Co-Authored-By: Claude Sonnet 4.6 <noreply@anthropic.com>
2026-03-21 15:07:47 +01:00

3.8 KiB

id, type, title, domain, repo, status, owner, topic_slug, created, updated, state_hub_workstream_id
id type title domain repo status owner topic_slug created updated state_hub_workstream_id
OPS-WP-0001 workplan ops-bridge diagnostics and flow improvements custodian ops-bridge done claude custodian 2026-03-20 2026-03-20 6726cea2-447a-40b2-b0a0-edf495f07942

OPS-WP-0001 — ops-bridge diagnostics and flow improvements

Scope: Add bridge check end-to-end diagnostics command, fix bridge status to surface live PID liveness and flag stale state, add a bridge_check MCP tool, and wire Makefile convenience targets in state-hub.

Context: During a session, bridge status reported "connected" but the reverse port forwarding was not active — stale .state files written by the daemon. The status command does not verify the SSH process is alive or that the remote port is actually listening.


Task: Add read_raw_pid() to StateManager

id: OPS-WP-0001-T01
status: done
priority: high
state_hub_task_id: "05e98e85-699a-4982-bb3e-8f2538cde2c7"

Add read_raw_pid(name) to src/bridge/state.py — reads PID from file without liveness check. Existing read_pid() (which also checks liveness) stays unchanged.

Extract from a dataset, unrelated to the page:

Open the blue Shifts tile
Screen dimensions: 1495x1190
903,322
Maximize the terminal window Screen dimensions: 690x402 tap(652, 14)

Task: Create src/bridge/diagnostics.py

id: OPS-WP-0001-T02
status: done
priority: high
state_hub_task_id: "b68d7b1e-850b-469a-9de2-8b5d3d1f1c05"

New module with TunnelCheckResult dataclass (ssh_process, pid, remote_port, local_api, latency_ms, stale_state, ok property) and check_tunnel() / check_all_tunnels() functions. SSH probe via subprocess; optional httpx health check.


Task: Fix bridge status and add bridge check to CLI

id: OPS-WP-0001-T03
status: done
priority: high
state_hub_task_id: "e87c6c5d-170c-4af3-905c-a48fae2edbe5"

Fix status to show live PID liveness (LIVE column) and flag stale state. Add check command with --json flag; exit 1 if any tunnel not ok. Add _print_check_table helper.


Task: Add bridge_check MCP tool and bridge://check resource

id: OPS-WP-0001-T04
status: done
priority: high
state_hub_task_id: "7e97c112-20e2-4e2e-b853-53b10998392b"

Add bridge_check(tunnel?) tool and bridge://check resource to src/bridge/mcp_server/server.py.


Task: Register bridge_check capability

id: OPS-WP-0001-T05
status: done
priority: high
state_hub_task_id: "c69fc748-a706-46db-a4d5-30d60222452b"

Add bridge_check entry to src/bridge/capabilities.py with required_access_modes=frozenset({"cli", "mcp"}).


Task: Write tests/test_diagnostics.py

id: OPS-WP-0001-T06
status: done
priority: high
state_hub_task_id: "070ed088-74a6-48d3-81cf-739c2a2fd21b"

Unit tests: test_no_pid, test_pid_dead, test_pid_alive_port_listening, test_pid_alive_port_closed, test_ssh_timeout.


Task: Add TestCheckCommand to tests/test_cli.py

id: OPS-WP-0001-T07
status: done
priority: high
state_hub_task_id: "aae5ddc5-f823-4647-a536-8604ddb97946"

Tests: test_check_help, test_check_all_pass (marked capability+mode), test_check_any_fail, test_check_json_flag, test_check_specific_tunnel.


Task: Add TestMcpBridgeCheck to tests/test_mcp.py

id: OPS-WP-0001-T08
status: done
priority: high
state_hub_task_id: "ed492a3d-7a5f-465e-8cc3-d2f992f5462c"

Test: test_bridge_check_tool marked capability("bridge_check") + access_mode("mcp").


Task: Add tunnels targets to state-hub Makefile

id: OPS-WP-0001-T09
status: done
priority: medium
state_hub_task_id: "a3c77062-cff5-40e3-936c-b210b05f8839"

Add tunnels-up, tunnels-status, tunnels-check targets delegating to bridge. Add to .PHONY line.


Task: Run test suite and verify

id: OPS-WP-0001-T10
status: done
priority: high
state_hub_task_id: "e42de76c-fab7-4924-8929-38fa9eaca478"

cd /home/worsch/ops-bridge && uv run pytest tests/ -v — all tests green.